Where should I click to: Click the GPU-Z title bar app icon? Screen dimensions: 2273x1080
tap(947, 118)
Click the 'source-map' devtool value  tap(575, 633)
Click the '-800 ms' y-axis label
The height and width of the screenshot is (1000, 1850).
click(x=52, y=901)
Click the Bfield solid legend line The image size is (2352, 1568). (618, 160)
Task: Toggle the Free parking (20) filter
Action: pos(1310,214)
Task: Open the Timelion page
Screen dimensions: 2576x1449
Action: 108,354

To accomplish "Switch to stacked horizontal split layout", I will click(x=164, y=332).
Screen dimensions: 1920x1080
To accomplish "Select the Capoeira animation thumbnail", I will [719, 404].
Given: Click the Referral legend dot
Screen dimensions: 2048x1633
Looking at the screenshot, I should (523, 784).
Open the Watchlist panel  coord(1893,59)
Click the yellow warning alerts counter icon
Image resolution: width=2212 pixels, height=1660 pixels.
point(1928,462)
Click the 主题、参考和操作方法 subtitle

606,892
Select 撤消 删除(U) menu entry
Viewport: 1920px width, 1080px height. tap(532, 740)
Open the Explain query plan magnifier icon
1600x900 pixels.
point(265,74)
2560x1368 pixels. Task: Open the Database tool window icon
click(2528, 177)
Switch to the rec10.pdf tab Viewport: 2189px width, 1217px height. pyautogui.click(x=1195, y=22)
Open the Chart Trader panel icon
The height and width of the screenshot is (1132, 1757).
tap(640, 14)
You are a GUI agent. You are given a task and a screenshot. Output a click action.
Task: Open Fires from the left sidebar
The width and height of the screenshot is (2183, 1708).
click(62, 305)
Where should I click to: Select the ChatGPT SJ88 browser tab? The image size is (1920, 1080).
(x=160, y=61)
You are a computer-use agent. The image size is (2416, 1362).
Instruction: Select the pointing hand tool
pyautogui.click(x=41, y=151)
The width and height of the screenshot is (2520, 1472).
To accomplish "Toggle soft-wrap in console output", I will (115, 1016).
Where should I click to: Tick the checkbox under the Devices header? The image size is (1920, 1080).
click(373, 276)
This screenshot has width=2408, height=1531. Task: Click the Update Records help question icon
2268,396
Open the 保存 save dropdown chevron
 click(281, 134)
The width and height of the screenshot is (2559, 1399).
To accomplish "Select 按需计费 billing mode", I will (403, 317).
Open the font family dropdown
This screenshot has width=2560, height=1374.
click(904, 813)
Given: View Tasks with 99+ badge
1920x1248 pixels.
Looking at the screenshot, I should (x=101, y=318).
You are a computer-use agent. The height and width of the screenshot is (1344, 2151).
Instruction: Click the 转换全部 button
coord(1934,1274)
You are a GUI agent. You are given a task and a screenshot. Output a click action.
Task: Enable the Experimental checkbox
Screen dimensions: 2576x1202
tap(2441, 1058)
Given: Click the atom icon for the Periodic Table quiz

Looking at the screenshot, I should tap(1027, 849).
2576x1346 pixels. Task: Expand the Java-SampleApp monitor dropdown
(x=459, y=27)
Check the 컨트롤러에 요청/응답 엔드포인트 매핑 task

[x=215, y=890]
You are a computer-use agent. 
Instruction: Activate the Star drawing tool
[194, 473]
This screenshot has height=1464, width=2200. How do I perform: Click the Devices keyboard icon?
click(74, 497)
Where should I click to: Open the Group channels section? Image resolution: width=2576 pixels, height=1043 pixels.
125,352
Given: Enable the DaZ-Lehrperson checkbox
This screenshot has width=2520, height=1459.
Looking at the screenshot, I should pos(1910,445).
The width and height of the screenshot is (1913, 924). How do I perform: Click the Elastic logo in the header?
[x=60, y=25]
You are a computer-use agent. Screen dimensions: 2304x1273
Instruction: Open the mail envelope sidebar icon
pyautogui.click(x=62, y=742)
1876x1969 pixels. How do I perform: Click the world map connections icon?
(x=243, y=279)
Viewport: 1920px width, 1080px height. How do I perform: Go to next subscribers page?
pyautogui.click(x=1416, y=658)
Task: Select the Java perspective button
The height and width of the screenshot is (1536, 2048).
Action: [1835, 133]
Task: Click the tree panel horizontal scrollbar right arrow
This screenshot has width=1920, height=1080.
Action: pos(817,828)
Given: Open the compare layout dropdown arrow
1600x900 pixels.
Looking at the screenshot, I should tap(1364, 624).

* _Task to carry out_:
Above are the records; copy every line in them that holds the word "arrow".

* _Output of the exercise_:
Task: Click the tree panel horizontal scrollbar right arrow
Given: Open the compare layout dropdown arrow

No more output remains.